Introduce FLEXIBLE_THP feature, which allows anonymous memory to be
allocated in large folios of a determined order. All pages of the large
folio are pte-mapped during the same page fault, significantly reducing
the number of page faults. The number of per-page operations (e.g. ref
counting, rmap management lru list management) are also significantly
reduced since those ops now become per-folio.

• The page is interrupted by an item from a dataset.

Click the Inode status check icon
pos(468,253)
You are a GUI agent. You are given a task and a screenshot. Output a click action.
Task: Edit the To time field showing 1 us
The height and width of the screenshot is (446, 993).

The new behaviour is hidden behind the new FLEXIBLE_THP Kconfig, which
defaults to disabled for now; The long term aim is for this to defaut to
enabled, but there are some risks around internal fragmentation that
need to be better understood first.

When enabled, the folio order is determined as such: For a vma, process
or system that has explicitly disabled THP, we continue to allocate
order-0. THP is most likely disabled to avoid any possible internal
fragmentation so we honour that request.

Otherwise, the return value of arch_wants_pte_order() is used. For vmas
that have not explicitly opted-in to use transparent hugepages (e.g.
where thp=madvise and the vma does not have MADV_HUGEPAGE), then
arch_wants_pte_order() is limited by the new cmdline parameter,
`flexthp_unhinted_max`. This allows for a performance boost without
requiring any explicit opt-in from the workload while allowing the
sysadmin to tune between performance and internal fragmentation.

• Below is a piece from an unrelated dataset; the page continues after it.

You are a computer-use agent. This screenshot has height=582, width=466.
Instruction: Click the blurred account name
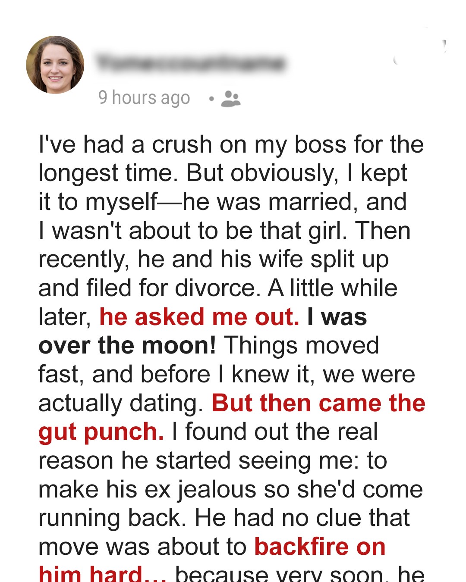190,63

arch_wants_pte_order() can be overridden by the architecture if desired.
Some architectures (e.g. arm64) can coalsece TLB entries if a contiguous
set of ptes map physically contigious, naturally aligned memory, so this
mechanism allows the architecture to optimize as required.

If the preferred order can't be used (e.g. because the folio would
breach the bounds of the vma, or because ptes in the region are already
mapped) then we fall back to a suitable lower order; first
PAGE_ALLOC_COSTLY_ORDER, then order-0.

Signed-off-by: Ryan Roberts <ryan.roberts@arm.com>
---
 .../admin-guide/kernel-parameters.txt         |  10 +
 mm/Kconfig                                    |  10 +
 mm/memory.c                                   | 187 ++++++++++++++++--
 3 files changed, 190 insertions(+), 17 deletions(-)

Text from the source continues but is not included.